**SET PROBLEM**
Count the lines in the data below that contain the string "Open", treating uppercase and lowercase as different, and reply with only that number.

**EXERCISE MATERIAL**
########################################

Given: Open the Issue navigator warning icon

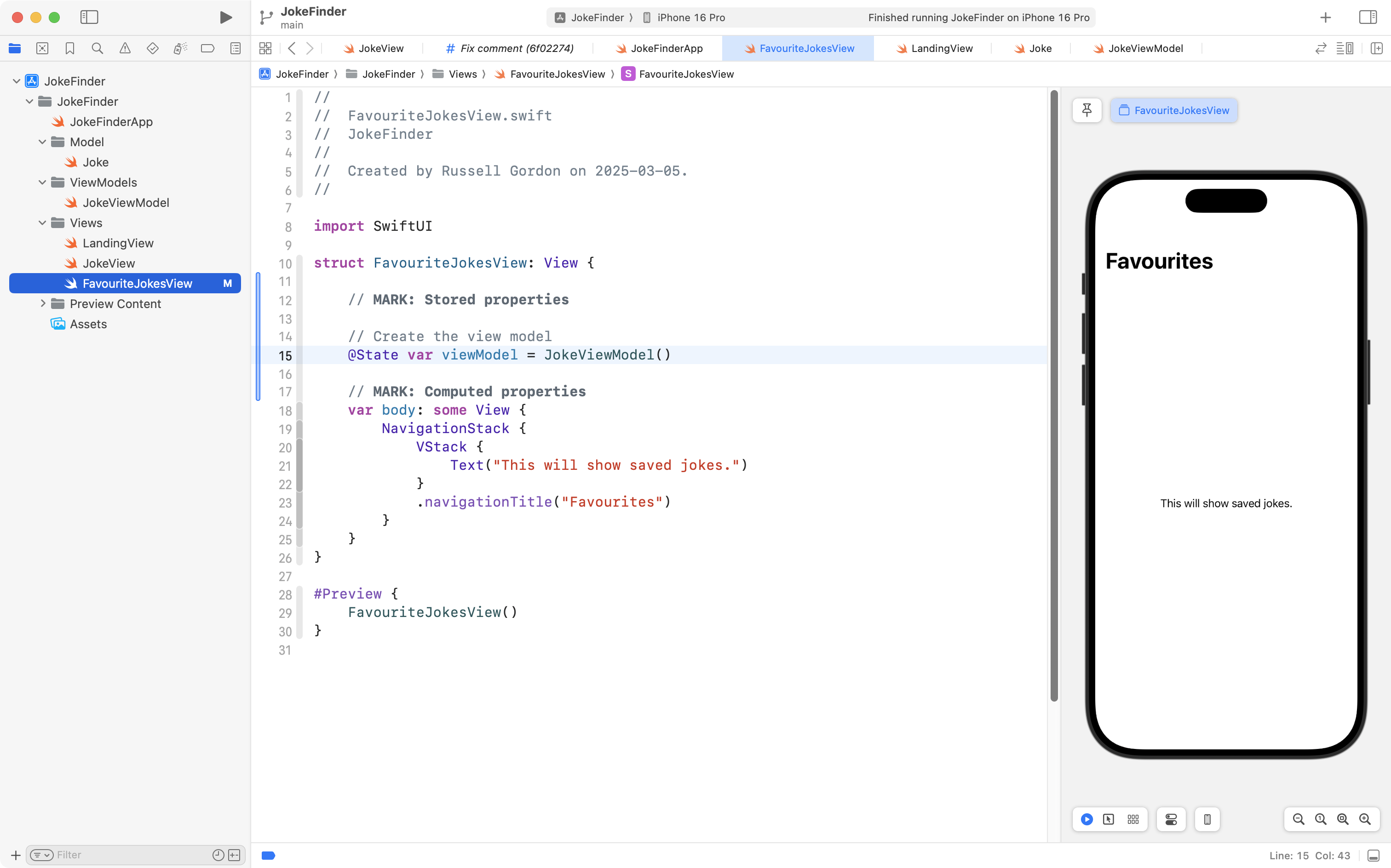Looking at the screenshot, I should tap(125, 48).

########################################

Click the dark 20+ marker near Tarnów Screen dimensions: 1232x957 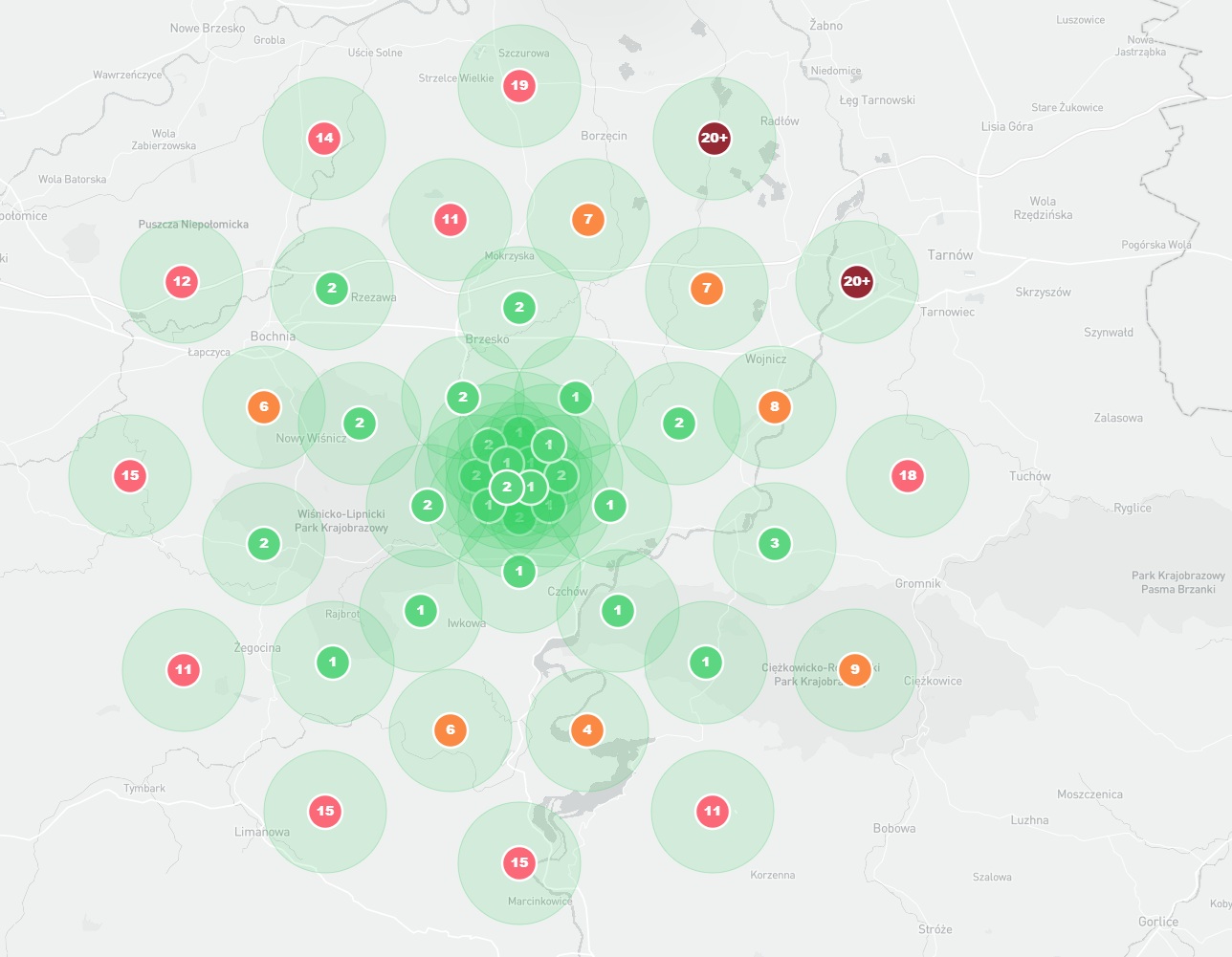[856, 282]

########################################

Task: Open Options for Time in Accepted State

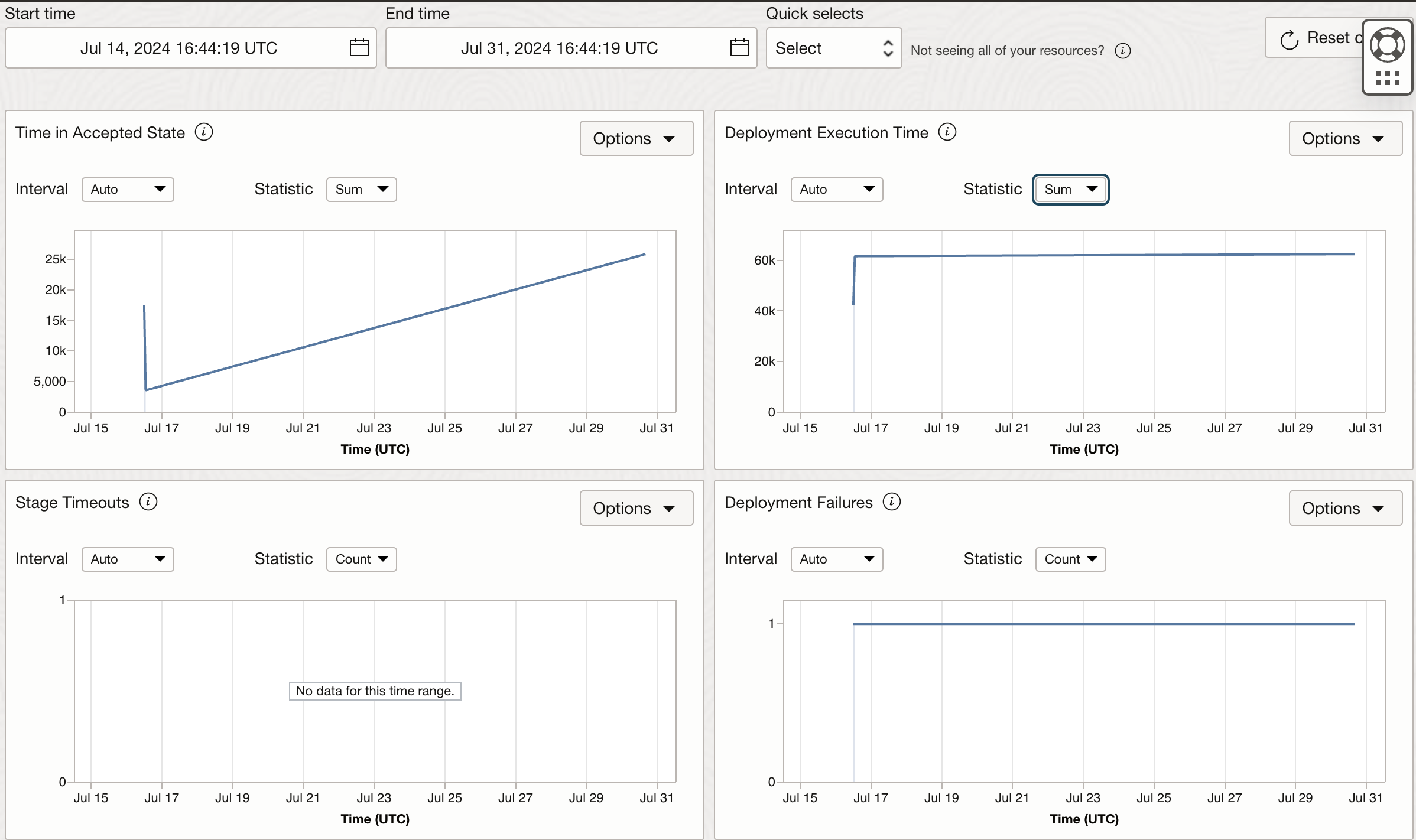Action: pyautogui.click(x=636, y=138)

########################################

**WORKED SOLUTION**
2